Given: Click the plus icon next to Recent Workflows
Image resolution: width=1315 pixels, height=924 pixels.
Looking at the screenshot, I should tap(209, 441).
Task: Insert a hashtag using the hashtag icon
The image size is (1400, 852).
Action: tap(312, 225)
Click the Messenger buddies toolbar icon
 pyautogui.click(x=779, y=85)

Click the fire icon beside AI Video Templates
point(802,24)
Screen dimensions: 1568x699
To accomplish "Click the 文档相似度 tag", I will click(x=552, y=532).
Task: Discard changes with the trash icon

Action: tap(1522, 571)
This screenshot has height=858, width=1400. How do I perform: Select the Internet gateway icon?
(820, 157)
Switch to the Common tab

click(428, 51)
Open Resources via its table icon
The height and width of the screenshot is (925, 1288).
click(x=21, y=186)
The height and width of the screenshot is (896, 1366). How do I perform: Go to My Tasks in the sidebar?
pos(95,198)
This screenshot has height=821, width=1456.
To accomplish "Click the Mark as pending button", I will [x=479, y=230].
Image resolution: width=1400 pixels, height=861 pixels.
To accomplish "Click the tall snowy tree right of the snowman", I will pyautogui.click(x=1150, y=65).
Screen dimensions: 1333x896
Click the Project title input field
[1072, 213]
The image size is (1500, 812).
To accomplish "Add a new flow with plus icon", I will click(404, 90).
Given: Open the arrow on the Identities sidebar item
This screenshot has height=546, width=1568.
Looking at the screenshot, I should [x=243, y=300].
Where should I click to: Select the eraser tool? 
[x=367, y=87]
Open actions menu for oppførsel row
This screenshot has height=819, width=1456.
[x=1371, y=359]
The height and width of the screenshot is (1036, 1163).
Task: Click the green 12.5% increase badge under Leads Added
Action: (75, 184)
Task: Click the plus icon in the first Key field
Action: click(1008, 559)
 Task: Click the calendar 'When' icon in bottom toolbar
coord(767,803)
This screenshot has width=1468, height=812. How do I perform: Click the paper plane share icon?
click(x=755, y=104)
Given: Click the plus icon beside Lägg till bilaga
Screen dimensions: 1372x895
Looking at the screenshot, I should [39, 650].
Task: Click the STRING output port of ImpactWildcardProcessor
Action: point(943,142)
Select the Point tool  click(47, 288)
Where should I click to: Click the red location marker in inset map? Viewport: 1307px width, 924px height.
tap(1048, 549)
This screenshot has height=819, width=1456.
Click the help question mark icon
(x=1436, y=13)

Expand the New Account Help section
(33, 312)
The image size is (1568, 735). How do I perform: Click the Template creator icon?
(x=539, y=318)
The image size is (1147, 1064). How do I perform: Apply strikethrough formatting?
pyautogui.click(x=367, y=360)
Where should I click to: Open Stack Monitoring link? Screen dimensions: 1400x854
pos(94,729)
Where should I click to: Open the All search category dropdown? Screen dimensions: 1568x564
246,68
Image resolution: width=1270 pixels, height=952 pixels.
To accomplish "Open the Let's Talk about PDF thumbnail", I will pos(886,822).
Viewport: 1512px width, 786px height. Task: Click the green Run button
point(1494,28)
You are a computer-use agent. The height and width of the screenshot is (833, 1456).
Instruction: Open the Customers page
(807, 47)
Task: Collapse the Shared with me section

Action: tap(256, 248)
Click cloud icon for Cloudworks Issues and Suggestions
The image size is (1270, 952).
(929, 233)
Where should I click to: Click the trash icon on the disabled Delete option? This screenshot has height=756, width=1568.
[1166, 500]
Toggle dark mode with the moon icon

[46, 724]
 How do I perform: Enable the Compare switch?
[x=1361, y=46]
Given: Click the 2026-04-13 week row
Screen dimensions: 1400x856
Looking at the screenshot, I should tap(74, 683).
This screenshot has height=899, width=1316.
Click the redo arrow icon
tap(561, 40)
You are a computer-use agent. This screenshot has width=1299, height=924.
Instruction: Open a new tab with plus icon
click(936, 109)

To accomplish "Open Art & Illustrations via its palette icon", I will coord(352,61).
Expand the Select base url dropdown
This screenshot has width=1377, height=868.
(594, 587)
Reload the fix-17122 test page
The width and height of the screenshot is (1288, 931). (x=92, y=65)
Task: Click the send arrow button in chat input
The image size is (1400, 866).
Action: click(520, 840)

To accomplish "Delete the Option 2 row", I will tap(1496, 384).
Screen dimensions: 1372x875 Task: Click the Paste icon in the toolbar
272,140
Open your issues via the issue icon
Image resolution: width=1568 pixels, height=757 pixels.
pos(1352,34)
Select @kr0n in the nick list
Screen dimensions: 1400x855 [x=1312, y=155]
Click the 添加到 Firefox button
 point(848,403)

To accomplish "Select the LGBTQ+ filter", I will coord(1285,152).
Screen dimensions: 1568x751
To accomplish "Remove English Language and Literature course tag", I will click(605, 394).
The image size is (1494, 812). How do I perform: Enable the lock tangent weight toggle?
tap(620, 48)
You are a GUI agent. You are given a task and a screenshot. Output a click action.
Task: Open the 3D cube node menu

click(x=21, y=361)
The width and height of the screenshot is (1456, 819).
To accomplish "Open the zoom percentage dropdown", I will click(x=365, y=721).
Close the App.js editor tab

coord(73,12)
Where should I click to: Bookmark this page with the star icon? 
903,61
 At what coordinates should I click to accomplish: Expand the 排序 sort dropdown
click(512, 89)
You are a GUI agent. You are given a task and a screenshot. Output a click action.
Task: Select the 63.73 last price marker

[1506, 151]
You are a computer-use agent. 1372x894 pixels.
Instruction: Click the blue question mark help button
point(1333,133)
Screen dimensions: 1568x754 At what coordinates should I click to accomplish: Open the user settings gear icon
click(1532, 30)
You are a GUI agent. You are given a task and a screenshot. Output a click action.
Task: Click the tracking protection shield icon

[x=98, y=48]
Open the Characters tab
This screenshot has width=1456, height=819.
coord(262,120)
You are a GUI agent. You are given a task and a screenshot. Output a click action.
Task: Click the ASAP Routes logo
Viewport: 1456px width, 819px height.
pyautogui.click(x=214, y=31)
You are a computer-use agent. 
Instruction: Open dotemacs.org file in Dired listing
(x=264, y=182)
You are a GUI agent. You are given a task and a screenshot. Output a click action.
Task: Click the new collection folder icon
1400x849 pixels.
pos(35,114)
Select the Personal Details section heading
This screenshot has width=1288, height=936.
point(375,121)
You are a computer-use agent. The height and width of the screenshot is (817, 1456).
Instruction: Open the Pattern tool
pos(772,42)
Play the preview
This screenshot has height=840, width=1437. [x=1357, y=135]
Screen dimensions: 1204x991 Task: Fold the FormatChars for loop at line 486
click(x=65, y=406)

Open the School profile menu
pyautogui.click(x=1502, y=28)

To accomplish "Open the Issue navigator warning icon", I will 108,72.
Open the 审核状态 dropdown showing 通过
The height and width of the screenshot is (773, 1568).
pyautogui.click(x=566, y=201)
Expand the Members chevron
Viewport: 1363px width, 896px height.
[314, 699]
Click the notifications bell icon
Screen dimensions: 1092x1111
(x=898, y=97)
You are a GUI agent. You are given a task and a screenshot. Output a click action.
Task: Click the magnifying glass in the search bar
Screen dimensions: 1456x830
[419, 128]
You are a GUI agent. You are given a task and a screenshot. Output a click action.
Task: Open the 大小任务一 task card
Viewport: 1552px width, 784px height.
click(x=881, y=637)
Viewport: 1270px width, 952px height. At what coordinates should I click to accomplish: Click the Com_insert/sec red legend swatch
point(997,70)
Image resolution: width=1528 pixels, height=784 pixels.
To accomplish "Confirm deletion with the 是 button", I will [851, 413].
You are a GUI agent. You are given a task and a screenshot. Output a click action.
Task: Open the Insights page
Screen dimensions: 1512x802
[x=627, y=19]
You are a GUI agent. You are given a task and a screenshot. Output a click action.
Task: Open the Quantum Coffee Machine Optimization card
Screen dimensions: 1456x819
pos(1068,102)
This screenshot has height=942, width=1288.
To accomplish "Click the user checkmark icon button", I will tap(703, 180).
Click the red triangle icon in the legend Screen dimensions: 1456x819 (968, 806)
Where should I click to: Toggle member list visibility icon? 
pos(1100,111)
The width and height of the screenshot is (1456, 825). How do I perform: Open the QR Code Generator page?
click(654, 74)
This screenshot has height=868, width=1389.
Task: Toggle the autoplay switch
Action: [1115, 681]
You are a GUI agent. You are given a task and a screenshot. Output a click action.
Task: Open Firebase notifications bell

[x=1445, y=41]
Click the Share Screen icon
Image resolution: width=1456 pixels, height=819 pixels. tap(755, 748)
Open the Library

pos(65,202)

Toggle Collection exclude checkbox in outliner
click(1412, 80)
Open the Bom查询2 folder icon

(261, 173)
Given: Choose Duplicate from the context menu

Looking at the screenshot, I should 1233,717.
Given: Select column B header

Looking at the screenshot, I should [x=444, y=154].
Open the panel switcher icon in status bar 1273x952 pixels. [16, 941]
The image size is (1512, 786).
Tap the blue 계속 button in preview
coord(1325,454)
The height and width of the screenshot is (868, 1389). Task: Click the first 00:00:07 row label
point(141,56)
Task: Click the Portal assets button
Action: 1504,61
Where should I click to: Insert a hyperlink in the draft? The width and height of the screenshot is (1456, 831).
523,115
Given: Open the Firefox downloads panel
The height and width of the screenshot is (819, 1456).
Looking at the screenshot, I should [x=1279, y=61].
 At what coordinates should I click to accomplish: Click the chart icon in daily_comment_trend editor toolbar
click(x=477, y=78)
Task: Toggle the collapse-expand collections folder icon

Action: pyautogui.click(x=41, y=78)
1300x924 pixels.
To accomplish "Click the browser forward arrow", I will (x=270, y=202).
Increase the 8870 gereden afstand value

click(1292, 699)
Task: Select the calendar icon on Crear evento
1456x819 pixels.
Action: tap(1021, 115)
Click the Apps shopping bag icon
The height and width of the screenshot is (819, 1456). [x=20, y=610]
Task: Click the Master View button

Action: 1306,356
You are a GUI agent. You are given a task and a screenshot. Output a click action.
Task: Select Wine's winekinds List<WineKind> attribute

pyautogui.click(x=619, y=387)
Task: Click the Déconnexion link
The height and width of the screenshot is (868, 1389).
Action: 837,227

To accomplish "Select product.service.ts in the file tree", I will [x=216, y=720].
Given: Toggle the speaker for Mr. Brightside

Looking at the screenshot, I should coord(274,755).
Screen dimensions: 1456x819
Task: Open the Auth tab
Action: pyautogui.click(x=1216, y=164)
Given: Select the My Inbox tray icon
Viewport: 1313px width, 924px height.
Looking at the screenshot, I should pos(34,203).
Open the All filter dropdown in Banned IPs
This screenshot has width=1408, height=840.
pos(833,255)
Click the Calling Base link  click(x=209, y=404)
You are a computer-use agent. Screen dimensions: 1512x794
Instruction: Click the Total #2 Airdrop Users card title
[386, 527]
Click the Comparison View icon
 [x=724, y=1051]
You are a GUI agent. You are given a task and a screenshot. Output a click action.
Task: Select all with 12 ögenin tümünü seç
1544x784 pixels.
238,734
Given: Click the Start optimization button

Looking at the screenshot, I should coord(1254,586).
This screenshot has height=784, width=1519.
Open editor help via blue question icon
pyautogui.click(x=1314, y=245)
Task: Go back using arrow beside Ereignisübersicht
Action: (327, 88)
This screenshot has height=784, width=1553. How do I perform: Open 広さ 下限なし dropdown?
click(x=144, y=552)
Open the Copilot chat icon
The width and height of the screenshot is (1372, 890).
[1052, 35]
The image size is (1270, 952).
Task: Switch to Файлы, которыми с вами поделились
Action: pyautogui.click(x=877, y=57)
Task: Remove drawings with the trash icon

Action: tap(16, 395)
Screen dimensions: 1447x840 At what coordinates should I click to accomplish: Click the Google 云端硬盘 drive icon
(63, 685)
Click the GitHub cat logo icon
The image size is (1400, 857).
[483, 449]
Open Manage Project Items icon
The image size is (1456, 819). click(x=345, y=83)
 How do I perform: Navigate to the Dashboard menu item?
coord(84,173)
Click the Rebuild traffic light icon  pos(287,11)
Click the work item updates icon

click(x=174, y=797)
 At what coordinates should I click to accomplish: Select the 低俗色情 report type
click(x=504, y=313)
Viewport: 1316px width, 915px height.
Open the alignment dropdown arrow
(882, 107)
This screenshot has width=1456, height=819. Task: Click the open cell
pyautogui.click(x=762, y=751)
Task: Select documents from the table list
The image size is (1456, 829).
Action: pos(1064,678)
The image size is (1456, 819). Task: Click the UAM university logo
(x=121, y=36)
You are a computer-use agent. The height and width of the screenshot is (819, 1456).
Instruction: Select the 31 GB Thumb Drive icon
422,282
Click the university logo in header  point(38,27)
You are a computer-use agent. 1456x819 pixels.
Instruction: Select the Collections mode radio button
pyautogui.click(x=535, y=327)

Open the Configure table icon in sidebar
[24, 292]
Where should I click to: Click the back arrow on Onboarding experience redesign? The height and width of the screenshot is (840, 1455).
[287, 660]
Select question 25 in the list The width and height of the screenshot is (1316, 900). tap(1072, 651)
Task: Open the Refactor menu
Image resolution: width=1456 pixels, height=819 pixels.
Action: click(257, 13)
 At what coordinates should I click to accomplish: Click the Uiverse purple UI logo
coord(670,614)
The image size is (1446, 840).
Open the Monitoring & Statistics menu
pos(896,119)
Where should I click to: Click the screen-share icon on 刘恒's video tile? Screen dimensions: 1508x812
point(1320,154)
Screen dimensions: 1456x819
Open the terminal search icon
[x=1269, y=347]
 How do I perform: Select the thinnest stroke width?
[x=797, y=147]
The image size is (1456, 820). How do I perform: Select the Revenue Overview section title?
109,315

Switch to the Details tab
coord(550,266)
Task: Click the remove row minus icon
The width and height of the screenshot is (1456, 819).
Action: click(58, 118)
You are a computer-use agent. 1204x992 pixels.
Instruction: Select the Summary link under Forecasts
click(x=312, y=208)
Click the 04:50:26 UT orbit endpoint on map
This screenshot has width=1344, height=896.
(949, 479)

▬▬▬

ACTIVITY: Return a copy of each line in the entries that contains "chat".

REPLY:
Task: Click the send arrow button in chat input
Open the Copilot chat icon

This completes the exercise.